Di, 12. Dezember 2017

Schwarzer im TV:

13.05.2016 06:08

"Der Islamismus ist der Faschismus unserer Zeit"

Spätestens seit den massiven Sex-Übergriffen auf Frauen in der Silvesternacht in Köln wächst der Unmut über die aktuelle Integrationspolitik in Deutschland. Die streitbare Frauenrechtlerin Alice Schwarzer äußerte sich wiederholt negativ und warnte vor den Auswirkungen einer "falschen Toleranz": "Der Islamismus ist der Faschismus unserer Zeit", sagte die 73-Jährige nun in der ARD-Talksendung von Sandra Maischberger. Für Schwarzer gibt es in der muslimischen Welt einen traditionellen, eingefleischten Sexismus, den man in Deutschland so nicht hinnehmen könne.

Die Diskussion am Mittwochabend stand unter dem Titel "Mann, Muslim, Macho: Was hat das mit dem Islam zu tun?" Die Horror-Silvesternacht von Köln bremste laut Schwarzer die "unkritische Willkommenseuphorie der Multikulti-Fraktion" nachhaltig aus.

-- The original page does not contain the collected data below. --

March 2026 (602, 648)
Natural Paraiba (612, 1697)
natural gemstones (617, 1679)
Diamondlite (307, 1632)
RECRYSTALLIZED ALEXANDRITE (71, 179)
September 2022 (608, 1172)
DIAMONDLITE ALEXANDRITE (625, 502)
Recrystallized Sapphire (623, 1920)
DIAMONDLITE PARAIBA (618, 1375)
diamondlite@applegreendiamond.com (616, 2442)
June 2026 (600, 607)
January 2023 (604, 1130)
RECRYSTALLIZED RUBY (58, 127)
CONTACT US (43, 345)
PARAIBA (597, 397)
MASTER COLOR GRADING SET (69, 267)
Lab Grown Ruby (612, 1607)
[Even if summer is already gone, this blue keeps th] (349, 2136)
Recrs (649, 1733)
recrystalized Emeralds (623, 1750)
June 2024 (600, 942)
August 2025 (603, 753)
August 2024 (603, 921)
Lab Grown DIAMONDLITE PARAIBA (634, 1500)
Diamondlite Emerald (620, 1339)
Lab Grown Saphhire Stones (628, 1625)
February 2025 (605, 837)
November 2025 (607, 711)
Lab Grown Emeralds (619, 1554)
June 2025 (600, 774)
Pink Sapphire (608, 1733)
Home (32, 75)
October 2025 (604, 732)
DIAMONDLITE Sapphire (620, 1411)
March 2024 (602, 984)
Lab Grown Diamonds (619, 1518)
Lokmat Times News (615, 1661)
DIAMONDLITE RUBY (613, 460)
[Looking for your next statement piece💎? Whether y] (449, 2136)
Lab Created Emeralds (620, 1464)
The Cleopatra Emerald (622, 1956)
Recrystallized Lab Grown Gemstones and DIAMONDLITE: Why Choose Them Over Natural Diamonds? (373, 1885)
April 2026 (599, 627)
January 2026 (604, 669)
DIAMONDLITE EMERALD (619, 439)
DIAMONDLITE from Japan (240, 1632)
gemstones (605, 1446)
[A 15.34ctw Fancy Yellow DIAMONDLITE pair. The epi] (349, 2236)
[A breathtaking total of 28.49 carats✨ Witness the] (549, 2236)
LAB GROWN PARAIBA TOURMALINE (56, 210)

In Köln sei es ihr zufolge nicht um sexuelle Frustration, sondern um "Frauenklatschen", um eine "Machtdemonstration gleichgesinnter Männer" gegangen.

Bereits im Jänner sprach Schwarzer - ihr Buch "DER SCHOCK - die Silvesternacht von Köln" (KiWi, 7,99 Euro) ist seit 12.5. im Handel erhältlich - im "Krone"-Interview von einer gescheiterten Integrationspolitik und warnte vor der Macht des Islamismus. "Wir wollen zum Schutz nicht unter die Burka schlüpfen", sagte Schwarzer damals.

"Islamismuskritik überfällig und nötig"
In der aktuellen TV-Runde verglich sie die Übergriffe mit jenen während der Revolution in Ägypten auf dem Tahrirplatz. "In Köln haben die Täter nicht gefummelt sondern den Frauen die Faust zwischen die Beine gestoßen", schilderte Schwarzer die "Macho-Machtdemonstration". Für sie ist daher eine Kritik des Islamismus "überfällig und nötig".

ARD-Korrespondent: "Versagen der Integrationspolitik"
Unterstützung erhielt sie von Ex-ARD-Korrespondent Samuel Schirmbeck, der Islamismus in nordafrikanischen Ländern selbst über zehn Jahre lang erlebt hat. "Frauen können sich dort verschleiern und dennoch reiben sich die Typen im Bus an denen." Das kulturelle Umfeld erleichtere den Männern dieses Vorgehen. "Und dieses Verhalten wollen sie nun auch in Deutschland 1:1 an den Tag legen. Man muss sagen, dass hier die Integrationspolitik völlig versagt hat. Integrationskurse haben keinen Erfolg gebracht."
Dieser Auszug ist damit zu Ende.